C’è chi segnala le contraddizioni tra contenuto e metodo; “Eliminare i commenti fa parte de famoso dialogo che tanto millantate?? grandissimi ragazzi continuate così e farete strada”. Qualcun altro ironizza sui metodi, ormai noti, di propaganda durante la campagna elettorale; “Ma il caffè a tempo di elezioni me lo offrite lo stesso?”. Una studentessa commenta così; “È brutto vedere come dipendiate così tanto dai vostri partiti e dai politici che stanno distruggendo i nostri percorsi di vita. È altrettanto brutto vedere quanto siate indifferenti di fronte ad un genocidio, di fronte a tale distruzione dell’essere umano. A volte, è preferibile il silenzio alle parole ed è per questo che vi invito ad evitare di scrivere determinate sciocchezze perché vi rendono solamente persone povere interiormente.” Anche le associazioni che hanno partecipato all’Acampada rispondono: “Leggiamo con stupore, e forse un po’ di sarcasmo, il saccente, comunicato della destra catanese.
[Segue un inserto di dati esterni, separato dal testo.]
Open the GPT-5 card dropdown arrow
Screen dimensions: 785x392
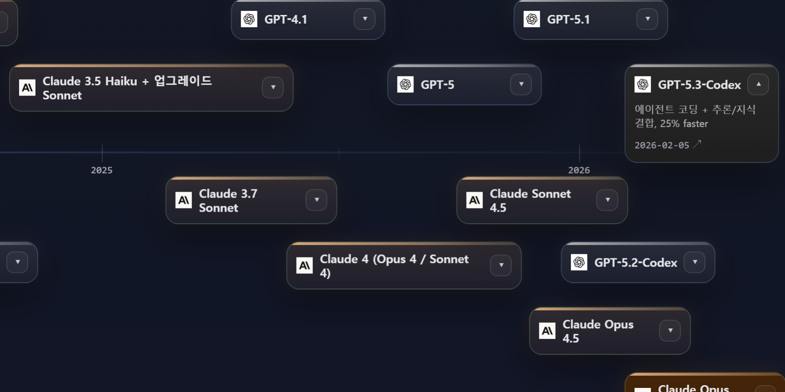click(521, 84)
Autorizzazioni per protestare e autoreferenziali riferimenti alla comunità studentesca: questi gli argomenti di una classe dirigente studentesca che invece di esporsi sul tema preferisce guardare il dito anziché la luna.
Piuttosto che prendere una posizione chiara contro il terribile genocidio che sta subendo il popolo palestinese, la destra catanese attacca chi legittimamente sceglie da che parte stare.
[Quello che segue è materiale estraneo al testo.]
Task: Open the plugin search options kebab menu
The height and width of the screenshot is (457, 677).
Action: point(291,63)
La comunità studentesca non è fatta solo dai rappresentanti, ma da chi ogni giorno vive l’ateneo. Quella comunità ha risposto compattamente all’appello a sostegno del popolo palestinese, con attività impegnate e un’occupazione ferma ma rispettosa.
La nostra associazione non è tra gli organizzatori dell’acampada, ma abbiamo comunque partecipato alle attività proposte, ascoltando e discutendo.
Se la destra universitaria si fosse espressa per condannare le azioni dello Stato di Israele con la stessa veemenza con cui attacca gli studenti avrebbe sicuramente compiuto un atto di coraggio. Coraggio che, forse, manca.
A queste associazioni lanciamo un appello: anziché criticare strumentalmente la comunità che voi stessi volete rappresentare, perché non vi pronunciate sulle violazioni dei diritti umani perpetrate ai danni di un intero popolo?” (Comunicato apparso sulla pagina dell’associazione Koinè).
Ad oggi, Domenica 9 Marzo, il governo israeliano è al lavoro per istituire una “amministrazione per la migrazione” al fine di supervisionare l’esodo della popolazione da Gaza (così ha affermato ministro delle Finanze, Bezalel Smotrich). Il Presidente degli Stati Uniti d’America Trump ha affermato che gli Stati Uniti “prenderanno il controllo a lungo termine di Gaza e la trasformeranno nella Riviera del Medio Oriente”, suscitando lo sdegno dei leader di quasi tutto il mondo fatta eccezione dell’amico Benjamin Netanyahu che, a fianco al presidente americano, ha dichiarato che il suo piano “cambierà la storia”. Come fa notare l’Agenzia Nazionale Stampa Associata, “nessun presidente americano aveva mai pensato di risolvere il conflitto israelo-palestinese prendendo il controllo di Gaza e sfrattandone la popolazione per un periodo o per sempre. Inoltre, non è chiaro se questo piano prevede il dispiegamento di truppe militari in territorio palestinese”. Il Presidente di una delle più grandi potenze mondiali, in barba alla convenzione di Ginevra sui diritti umani, che gli Stati Uniti hanno sottoscritto, ipotizza l’esodo forzato di 1,7 milioni di civili. I bombardamenti israeliani hanno causato oltre 40.000 morti (oltre 13.000 sono bambini) e oltre 92.000 feriti (fonte Ministero della Sanità palestinese), che si vanno a sommare alle oltre 1.500 vittime israeliane. Quasi 1,9 milioni dei 2,4 milioni di abitanti di Gaza sono sfollati, di cui quasi un milione sono bambini (1 milione solo nella prima settimana dall’inizio dei bombardamenti). Dopo tutto questo, il comunicato delle associazioni della destra catanese si configura come il comunicato di chi guarda al proprio dito e non alla luna.